- The Indian Health Service is turning to telehealth to improve access to more than 130,000 Native Americans spread out across the Great Plains states.
The national health system has put out the call for telehealth proposals to serve a seven-hospital region covering Iowa, Nebraska and the Dakotas following pressure from the Centers for Medicare & Medicaid Services to overhaul its practices and a federal audit that highlighted excessive patient wait times.
The IHS is seeking one- to four-year contracts for emergency services, specialty referrals and provider-to-provider consults in a number of fields, including behavioral health, maternal and child health and cardiology, with the potential to extend those contracts to multiple years.
“This new effort in IHS telehealth expands access to care, particularly specialty care that may be difficult to find in rural areas,” IHS Principal Deputy Director Mary Smith announced this past week. “IHS is committed to providing quality healthcare to our patients, who are our first priority, and integrating telemedicine with community-based services is an important part of the way IHS delivers on that commitment."

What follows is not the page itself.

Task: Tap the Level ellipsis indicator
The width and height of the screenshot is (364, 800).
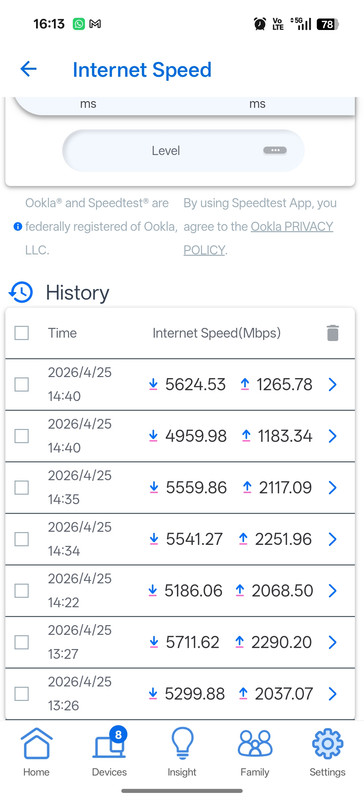Action: tap(275, 151)

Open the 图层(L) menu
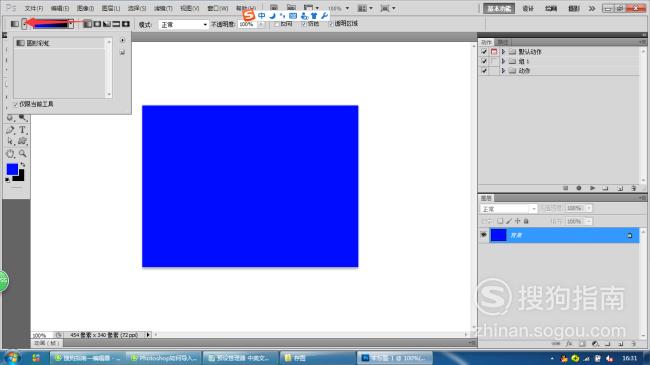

Through a federal treaty, the IHS provides free healthcare for enrolled Native Americans in more than 560 tribes around the country. Recently, CMS threatened to curb or end reimbursements to some hospitals in the Great Plains system, comprised of seven hospitals, 15 health centers and several clinics, after uncovering lapses in care.
The CMS action also prompted a review of the IHS by the Government Accountability Office. This past April, the GAO released results of an audit that found long wait times at several health systems. Until the IHS develops a way to monitor patient wait times, the report said, the GAO can’t tell whether the health system has improved healthcare for a population that suffers disproportionately from diseases like diabetes and chronic liver disease.
This prompted the IHS to look to telehealth for the troubled health system.
“This telehealth is going to be put in communities that don’t have clinics or services,” Kevin Steele, a spokesman for the Ogala Sioux Tribe in South Dakota’s Pine Ridge Indian Reservation, told the Associated Press. “We have communities that are 50 miles away in which people have to drive that far, but they have a school system and a small building capable to house telehealth.”
Telehealth isn’t new to the IHS. In the mid-1970s, the agency worked with NASA to equip a telehealth van that travelled to reservations across parts of the Midwest and West, connecting via two-way microwave radio with nearby health systems. Federal grant programs helped expand the network in the 1990s, and by the turn of the century telemedicine specialty programs were emerging in various locations.
“Telemedicine is part of the future,” Jonathan Gilbert, MD, clinical director for the HIS office in Billings, Montana, told the Billings Gazette in a recent feature on telemedicine services at the Lame Deer Health Center, the first IHS center in the country to use the technology in its emergency room. “It’s a fantastic way to bring board-certified specialists to a frontier community and to raise the bar.”
Because so many Native American communities are remote and underserved, they’ve been open to mHealth and telehealth programs from a wide variety of providers. Health systems in Arizona, New Mexico, the pacific Northwest and New England have launched programs for those communities. And in 2013, Salt Lake City-based TruClinic made news launching a telehealth platform for the Confederated Tribes of the Goshute Reservation, along the border of Nevada and Utah.
A telehealth platform for the Great Plains region could lead to more benefits. In South Dakota, Gov. Dennis Daugaard has said that if the state is able to improve its CMS reimbursements for IHS healthcare services delivered to Medicaid-eligible residents, thus reducing stress on the state’s budget, he would call a special legislative session to consider expanding the program.